问题
I found questions about this problem but no working answer, so any help is appreciated :)
I want to display a list of the lastest Record made by each Client. Records is a model, which has Client as a field. Client is a ForeignKey for User.
For example
#Initially:
Client3 --- Record6
Client2 --- Record5
Client2 --- Record4
Client1 --- Record3
Client1 --- Record2
Client1 --- Record1
#Wanted: we only keep one Record per Client, the lastest one.
Client3 --- Record6
Client2 --- Record5
Client1 --- Record3
This is what I have tried:
def LastRecordPerClient(request):
id_list = Record.objects.order_by('-date').values_list('client__id').distinct()

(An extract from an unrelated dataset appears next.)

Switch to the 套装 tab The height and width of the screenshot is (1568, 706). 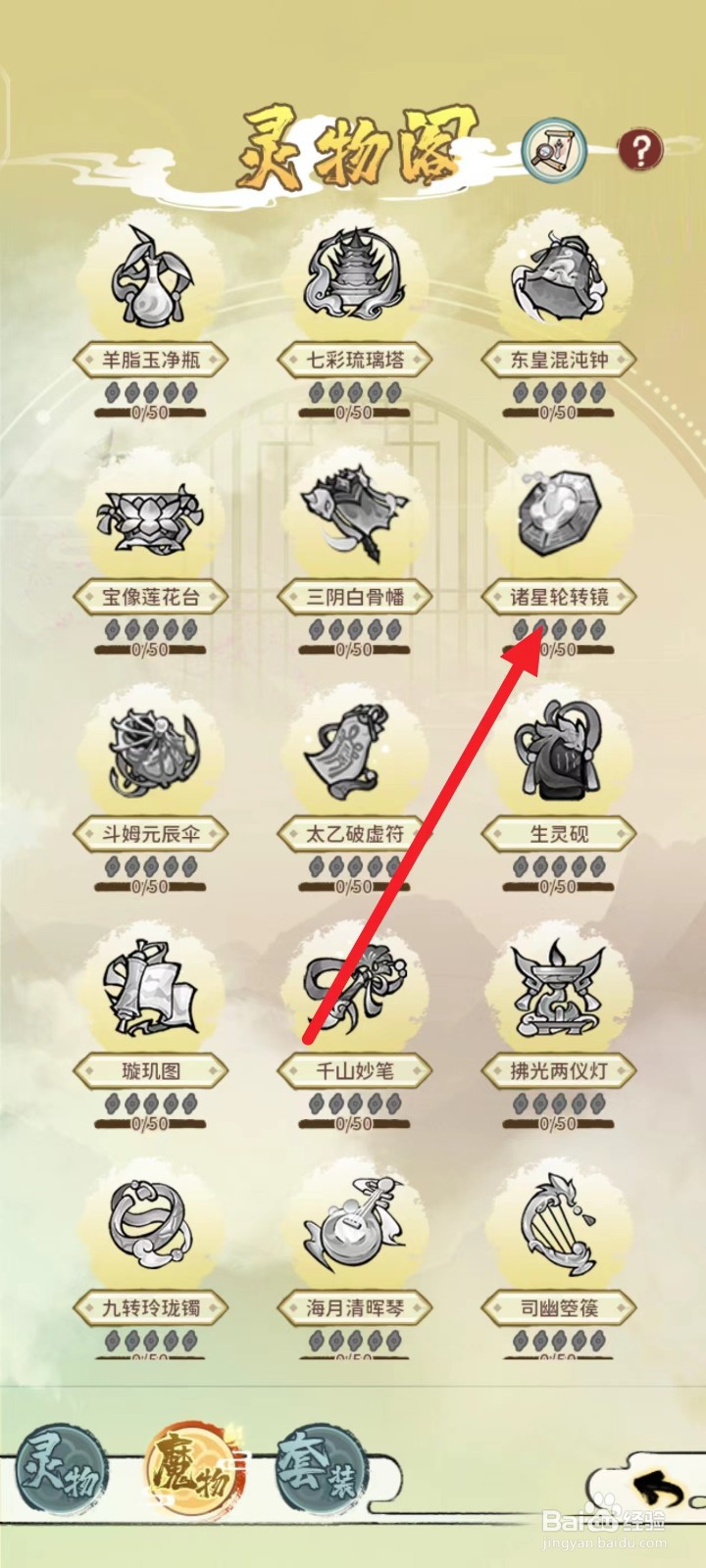pos(320,1467)
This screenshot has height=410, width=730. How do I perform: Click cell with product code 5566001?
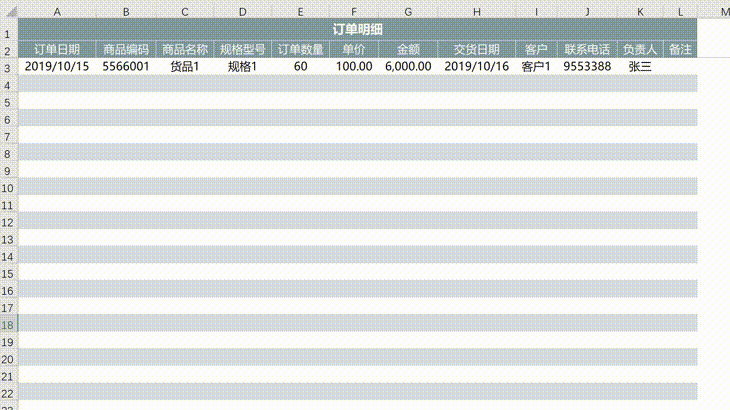click(126, 67)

records = Record.objects.filter(id__in=id_list)
return (request, 'records/record_list.html', {"records": records})
This is what I get in my shell:
<QuerySet []>
Any idea?
EDIT : Solution Found
I found this solution :
class LastestListView(ListView):
context_object_name = 'records'
model = models.Record
ordering = ['-date']
paginate_by = 10
def get_queryset(self):
return self.model.objects.filter(pk__in=
Record.objects.order_by('-date').values('client__id').annotate(
max_id=Max('id')).values('max_id'))
回答1:
Why not Record.objects.filter(client_id=<client_id>).order_by('-date').last()?
I see, then the best way may be with a cached_property
models.py:
class Client(models.model):
name = models.CharField(...)
....
@cached_property
def latest_record = Record.objects.filter(client=self).order_by('-date').last()
Then in your view:
clients = Client.objects.all().prefetch_related('record')
and
for client in clients:
print(client.name)
print(client.latest_record.date)
This would give you the output you asked for in the question.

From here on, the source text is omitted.